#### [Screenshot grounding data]

******

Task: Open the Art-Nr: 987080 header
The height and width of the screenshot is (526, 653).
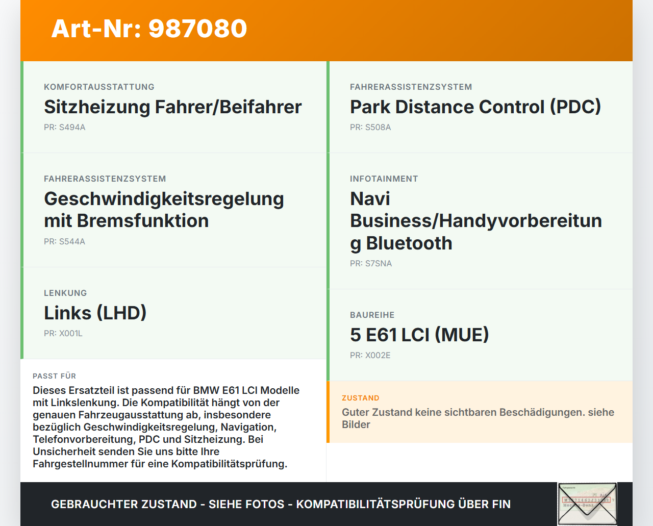Action: pyautogui.click(x=149, y=29)
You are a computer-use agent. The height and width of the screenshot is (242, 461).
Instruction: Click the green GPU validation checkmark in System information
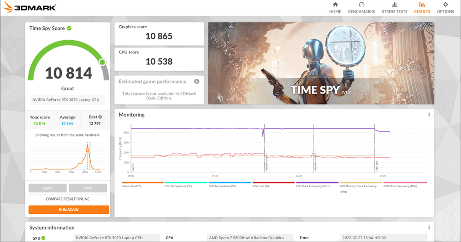[43, 238]
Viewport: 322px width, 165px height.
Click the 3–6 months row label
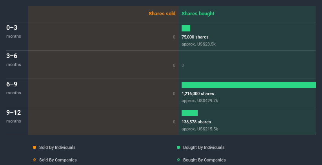14,60
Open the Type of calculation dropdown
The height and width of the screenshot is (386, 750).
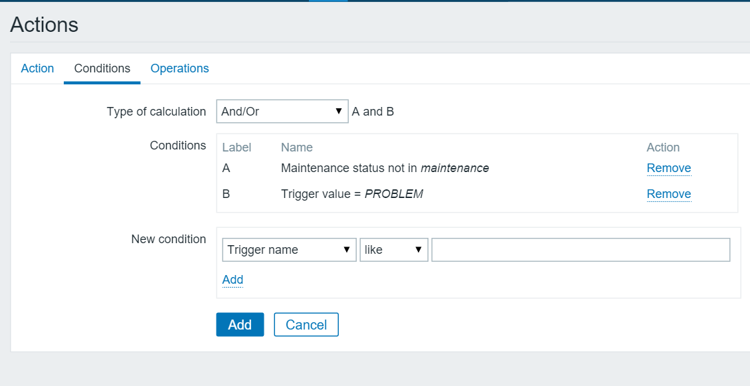[282, 111]
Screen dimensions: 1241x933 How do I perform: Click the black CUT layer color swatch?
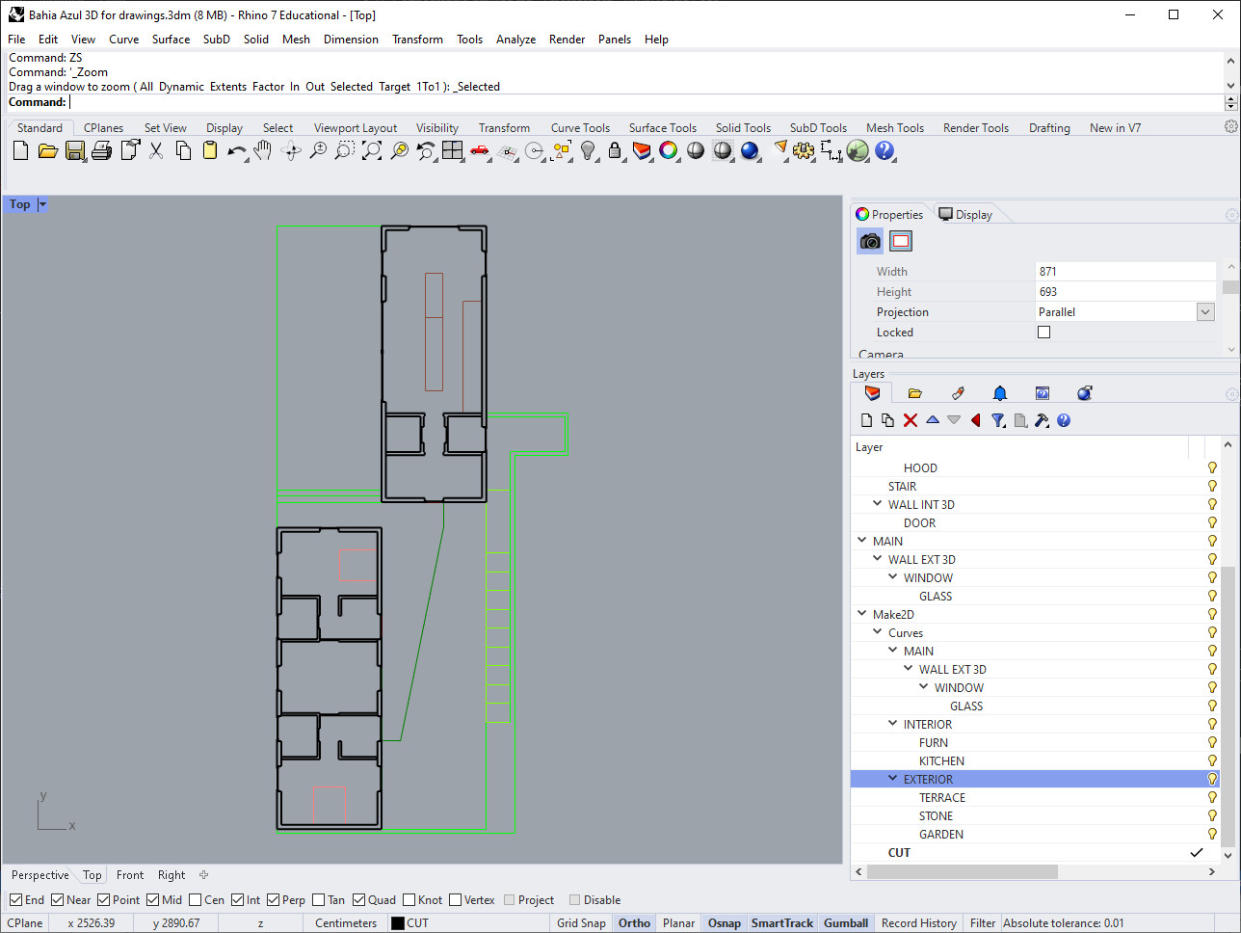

******

#### [Required action]
Word for word, please reproduce each entry above and leave out every picture.

#### [Output below]
Task: Open the Art-Nr: 987080 header
The height and width of the screenshot is (526, 653).
Action: pyautogui.click(x=149, y=29)
You are a computer-use agent. The height and width of the screenshot is (242, 461).
Instruction: Click the green GPU validation checkmark in System information
[43, 238]
Viewport: 322px width, 165px height.
Click the 3–6 months row label
14,60
Open the Type of calculation dropdown
The height and width of the screenshot is (386, 750).
[282, 111]
Screen dimensions: 1241x933 How do I perform: Click the black CUT layer color swatch?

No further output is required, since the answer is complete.